Why “sub-millimeter” is the right number

The sub-millimeter ask did not come from a marketing exercise. It came from a use case. A user holds a calligraphy brush over a sheet of practice paper. The runtime watches the brush, watches the paper, watches the room. It overlays the next stroke the user should make as a faint glow on the paper. The user follows the glow.

The whole experience falls apart if the glow is even slightly off the paper, because the user’s eyes will fixate on the glow rather than on the physical brush tip, and the physical stroke will follow the misaligned glow. Drift in the overlay produces drift in the practiced stroke. The product disappears.

So the bar is not “sub-millimeter is impressive.” The bar is “sub-millimeter is the only acceptable failure case for this use case.” Above that and the product breaks.

How the sub-millimeter anchor works

The mechanism (simplified): the paper itself becomes the anchor. A printed registration marker on the practice paper is detected every frame. The runtime computes the paper’s pose relative to the user’s view in 6DoF. The overlay is rendered in paper-local coordinates, not room-local. As the user’s head moves, the math runs the other direction: paper pose updates, overlay re-projects, glow lands where the next stroke goes.

This is a different design from the standard “anchor a virtual object to the room and trust the room reconstruction.” Room reconstruction is good for furniture-scale precision. It is not good for paper-scale precision, because the room reconstruction error stacks with the user’s head-pose error. By anchoring directly to a known physical object (the paper) and registering the overlay against that object, we collapse the error chain.

The cost is that the paper has to be a known physical object.

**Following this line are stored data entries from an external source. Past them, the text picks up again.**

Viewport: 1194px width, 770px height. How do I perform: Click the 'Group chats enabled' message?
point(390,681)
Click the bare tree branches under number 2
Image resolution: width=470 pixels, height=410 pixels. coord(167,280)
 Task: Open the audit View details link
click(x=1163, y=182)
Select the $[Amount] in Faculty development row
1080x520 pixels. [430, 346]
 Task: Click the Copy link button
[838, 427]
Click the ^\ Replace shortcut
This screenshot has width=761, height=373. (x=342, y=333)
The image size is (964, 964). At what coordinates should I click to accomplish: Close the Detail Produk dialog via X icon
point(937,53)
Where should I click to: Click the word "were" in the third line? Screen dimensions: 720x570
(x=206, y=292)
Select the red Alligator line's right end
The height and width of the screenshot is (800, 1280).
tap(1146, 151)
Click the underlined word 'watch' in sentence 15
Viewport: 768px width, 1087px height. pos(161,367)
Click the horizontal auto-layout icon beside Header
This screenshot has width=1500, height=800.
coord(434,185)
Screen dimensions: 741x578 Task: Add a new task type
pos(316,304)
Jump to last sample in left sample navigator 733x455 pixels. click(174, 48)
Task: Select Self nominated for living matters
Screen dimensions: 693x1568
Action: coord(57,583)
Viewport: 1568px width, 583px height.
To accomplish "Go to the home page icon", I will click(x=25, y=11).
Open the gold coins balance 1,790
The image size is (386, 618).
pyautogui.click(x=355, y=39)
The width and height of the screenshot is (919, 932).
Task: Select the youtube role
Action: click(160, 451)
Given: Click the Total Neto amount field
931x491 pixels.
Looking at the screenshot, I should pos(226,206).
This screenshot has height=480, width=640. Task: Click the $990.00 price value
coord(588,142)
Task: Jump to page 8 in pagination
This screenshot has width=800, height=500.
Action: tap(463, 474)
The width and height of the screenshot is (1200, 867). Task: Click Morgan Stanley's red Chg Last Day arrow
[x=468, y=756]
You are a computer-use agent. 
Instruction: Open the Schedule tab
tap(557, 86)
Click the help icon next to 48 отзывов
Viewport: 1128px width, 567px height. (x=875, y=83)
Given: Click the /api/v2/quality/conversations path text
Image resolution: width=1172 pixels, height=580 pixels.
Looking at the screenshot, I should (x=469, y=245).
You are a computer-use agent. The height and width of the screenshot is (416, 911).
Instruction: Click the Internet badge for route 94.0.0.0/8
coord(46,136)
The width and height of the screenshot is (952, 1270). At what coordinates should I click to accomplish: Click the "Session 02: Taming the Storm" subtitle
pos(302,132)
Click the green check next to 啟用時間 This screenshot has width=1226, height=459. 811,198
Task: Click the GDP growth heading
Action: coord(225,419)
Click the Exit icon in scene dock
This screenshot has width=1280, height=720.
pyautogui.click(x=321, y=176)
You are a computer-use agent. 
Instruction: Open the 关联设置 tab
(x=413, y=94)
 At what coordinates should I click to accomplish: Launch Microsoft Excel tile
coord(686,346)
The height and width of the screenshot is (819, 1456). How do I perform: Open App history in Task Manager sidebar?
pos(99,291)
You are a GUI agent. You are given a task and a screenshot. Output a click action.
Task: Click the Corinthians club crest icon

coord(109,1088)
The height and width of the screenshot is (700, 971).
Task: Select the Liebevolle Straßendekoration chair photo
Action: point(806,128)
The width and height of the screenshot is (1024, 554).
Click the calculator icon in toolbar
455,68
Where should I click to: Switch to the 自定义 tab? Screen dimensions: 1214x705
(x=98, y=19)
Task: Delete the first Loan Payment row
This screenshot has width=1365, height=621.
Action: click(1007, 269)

We solved that this weekend with the marker-based paper-CV detection API. The marker is small, unobtrusive, and printed on every practice sheet the demo ships with. The runtime detects the marker in roughly two milliseconds per frame and tracks it stably under typical lighting.

The win is that we are doing this on AR glasses with the compute envelope they have, in real time, every frame, with overlay drift bounded under a millimeter under normal usage.

The NTT QONOQ reference

I added a reference to NTT QONOQ in the README this weekend because we are in active research conversation. NTT QONOQ in Japan has been doing serious work on real-world AR and on the question of how AR experiences anchor to physical artifacts. The calligraphy use case lines up with the kind of cultural-AR work the Japanese spatial-computing community has been pushing forward.

This is not an announcement of a partnership. It is a note that the partnership conversation is happening and the engineering this weekend reflects what would be needed to support it well. The product question “can you do this in a calligraphy classroom in Tokyo” is more concrete than the product question “can you do this somewhere.” Concrete questions produce better engineering.

Stroke-path CV: the harder one

The sub-millimeter anchor is the headliner this weekend. The actual hardest piece of engineering was the stroke-path CV.

Tracking a pen or brush in real time on AR glasses is not a solved problem. The tip is small, often partially occluded by the user’s hand, and moving at variable speed. The CV pipeline this weekend tracks the tip’s position relative to the paper, infers when the tip is in contact (vs. hovering), and emits a stroke path as a stream of timestamped points. Hand-occlusion recovery is the part that ate the most time. The agent and I went through three versions of the recovery logic before the test traces stopped dropping points.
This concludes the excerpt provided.